Local record company Do Right Music was celebrating their 10th year anniversary at The Great Hall Friday night. A bevy of live acts and DJs was scheduled to perform. There weren't any Halloween costumes seen, except on the excitable teens at the All-Ages party in the adjacent underground space.
The second half of the evening had the reunited Movement Collective (a crew of local DJs) and legendary English DJ Gilles Peterson spinning tracks for the masses. But in the first half, two Do Right artists took to the stage.
First up was fresh-faced The Slakadeliqs, a quartet in salmon-coloured sweater vests and bow-ties. As befitting their attire, they played harmony-rich 50s/60s pop mixed with sing-rap 2012 hip-hop. But their vocals were thin and underwhelming and the odd chord changes seemed a poor fit. It wasn't until their final number, a new song closer to the driving psychedelic rock of The Who or Led Zeppelin, that they were in their best element.

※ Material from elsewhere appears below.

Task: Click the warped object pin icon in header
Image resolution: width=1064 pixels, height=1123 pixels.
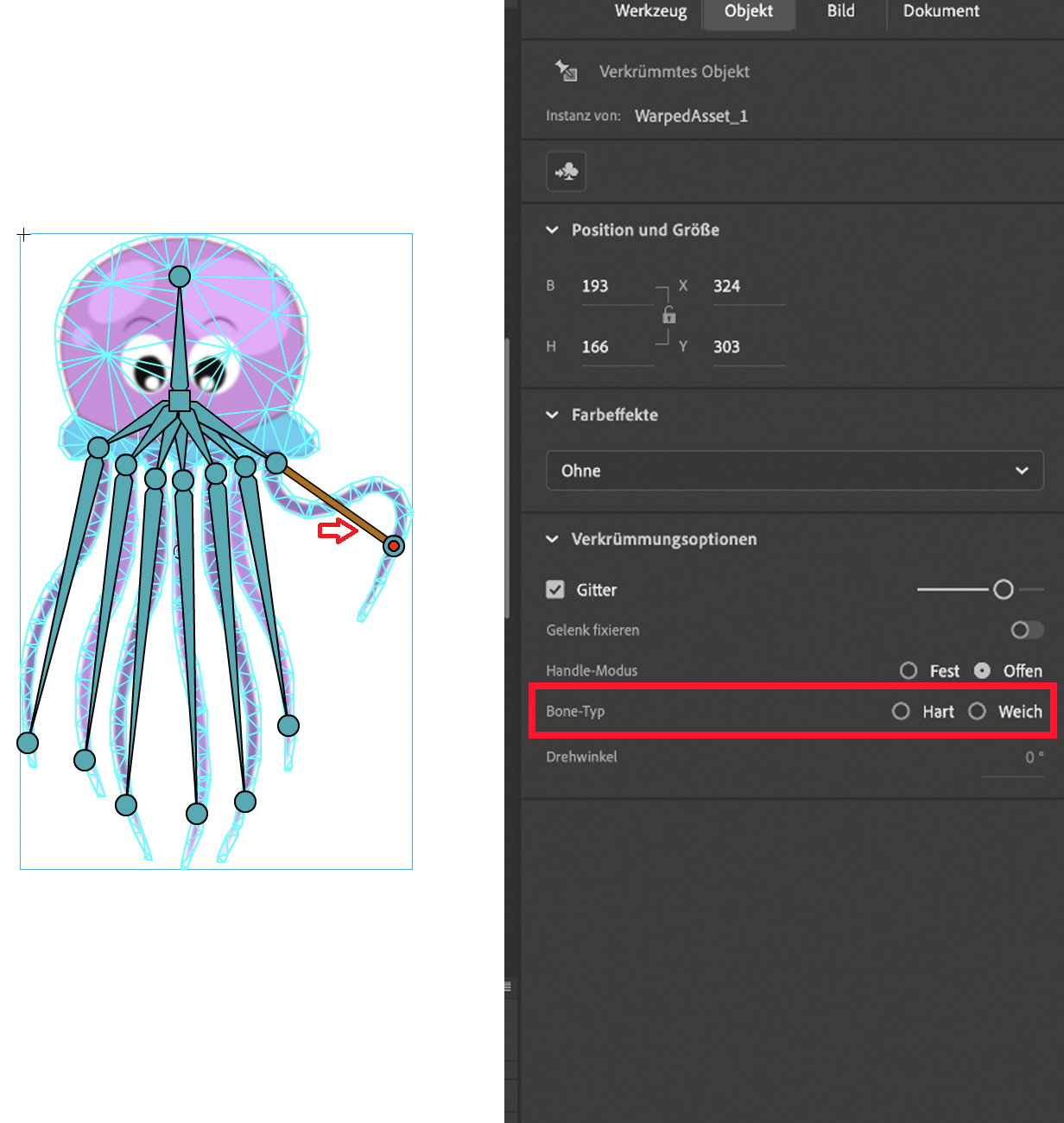Action: point(567,72)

The live "head-liner" was Maylee Todd, looking North African in animal prints and an orange wrap. With her full band, she laid down the groove from the melancholic "Did Everything I Could" to the shake-your-ass "Hieroglyphics". Maylee kept the energy high throughout her set: singing amid the crowd, falling down in supplication, jiving across the stage. Tonight, she even had back-up dancers on several songs. This funky singer always had the moves, but watching her doing actual choreography was another level of fun. Could we be witnessing the birth of "May-donna" (especially on 80s-sounding "Break Your Back")?